Hoy ya no he conseguido apartar a Walter de mi vida. Este hombre, alto, entrado en años, desgarbado, zumbón, negro, es peruano, pero tiene guasa y ritmo caribeños. Un personaje de novela, estoy seguro: empresario surgido de la nada, dos veces divorciado, imaginativo y gesticulante, asediado por las mujeres: “mujeres, mujeres”, repite cuando suena el teléfono, y luego me enseña un mensaje: “te extraño”.
Ha querido ser mi conductor a tiempo completo, pero cuando el viernes le dije que en el fin de semana, cuando debía iniciar su turno, no le iba a necesitar, porque tenía un muy tranquilo, de visitas a la ciudad y algunos monumentos, juntó las manos, se las llevó a la cara, suspiró, miró al cielo, entornó los ojos y añadió: “Gracias, señor Jesús, estoy muerto”. No sé si me lo decía a mí o a otro que me haya copiado el nombre.
El lunes apareció en el hotel con el coche aparcado e insistió en llevarme a todas partes.

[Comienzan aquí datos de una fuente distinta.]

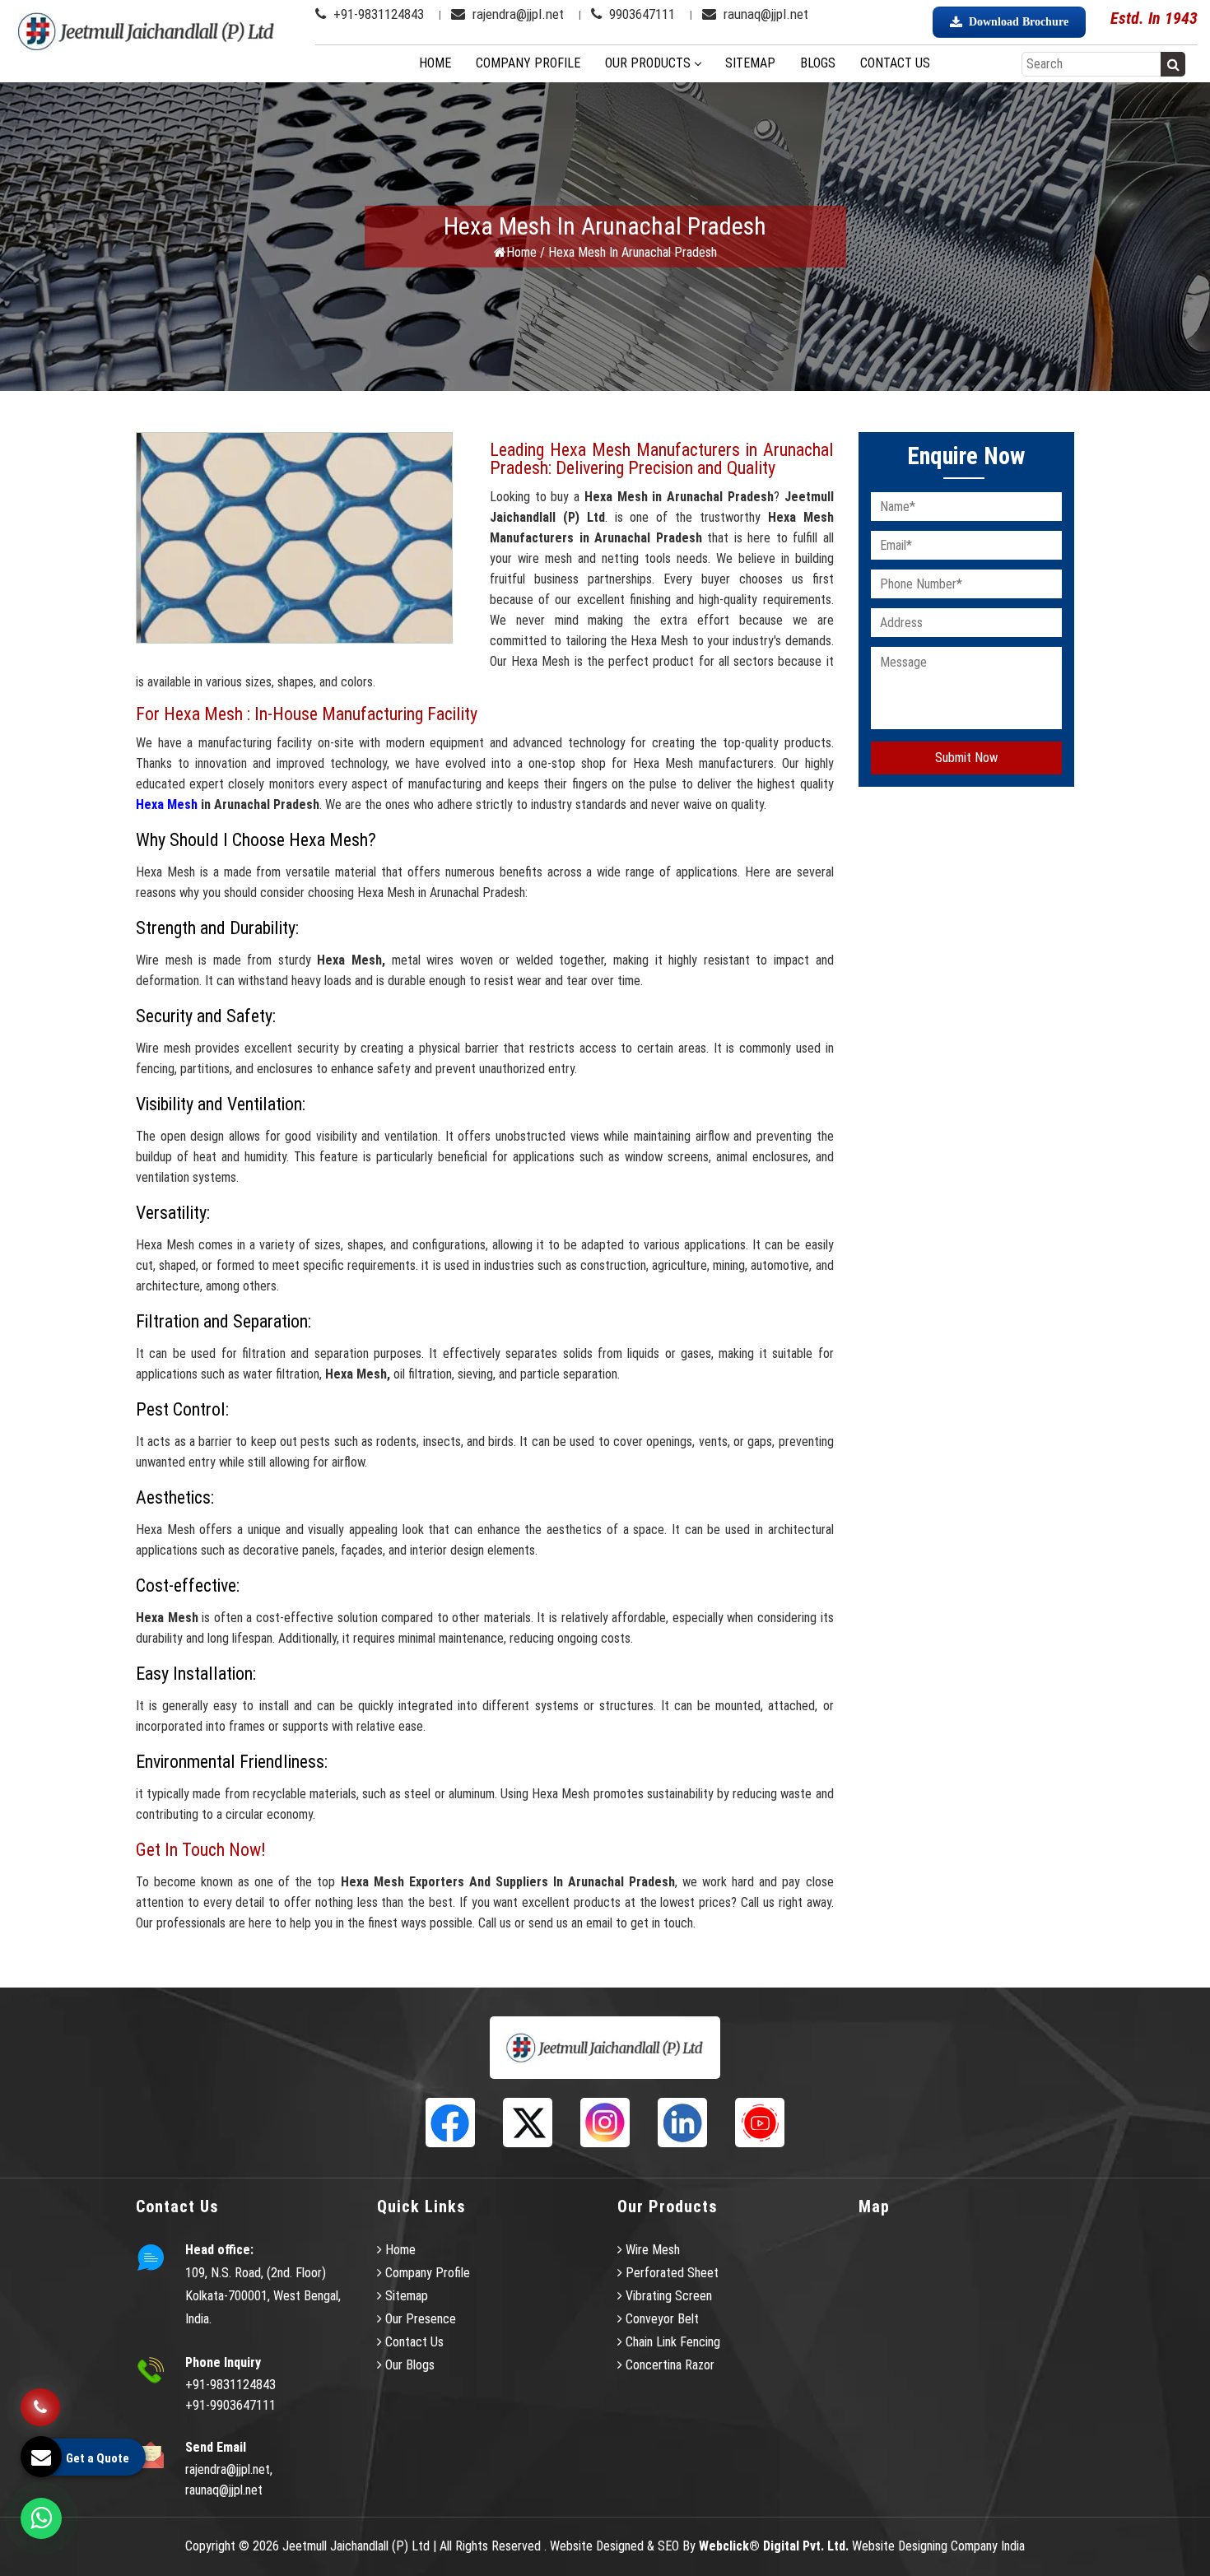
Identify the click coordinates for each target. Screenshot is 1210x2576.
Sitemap (750, 63)
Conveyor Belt (660, 2319)
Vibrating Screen (667, 2296)
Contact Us (895, 63)
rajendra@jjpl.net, (228, 2469)
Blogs (817, 63)
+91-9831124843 (377, 14)
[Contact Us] (40, 2409)
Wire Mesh (651, 2249)
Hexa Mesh (167, 804)
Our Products (648, 63)
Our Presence (419, 2319)
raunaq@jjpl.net (764, 14)
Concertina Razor (668, 2365)
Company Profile (528, 63)
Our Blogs (408, 2365)
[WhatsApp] (41, 2518)
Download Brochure (1018, 22)
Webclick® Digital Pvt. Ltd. (774, 2546)
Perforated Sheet (670, 2273)
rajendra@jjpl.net (516, 14)
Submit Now (966, 757)
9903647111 (640, 14)
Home (435, 63)
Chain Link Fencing (671, 2342)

Me aseguró que había estado en el hospital y que habían tenido que hacerle un lavado de estómago porque se encontraba completamente empachado. Le pedí que descansara y que, en todo caso, el martes, que estaría más agobiado, le llamaría.
Quedé con el para las reuniones de la tarde, pero ya estaba con su Toyota Prius aparcado frente al hotel cuando regresé de la primera. Pasamos un par de horas en medio del atasco limeño. Cantamos canciones de Serrat y de Sabina y alguna otra que ya no recuerdo. ¡Menuda pieza!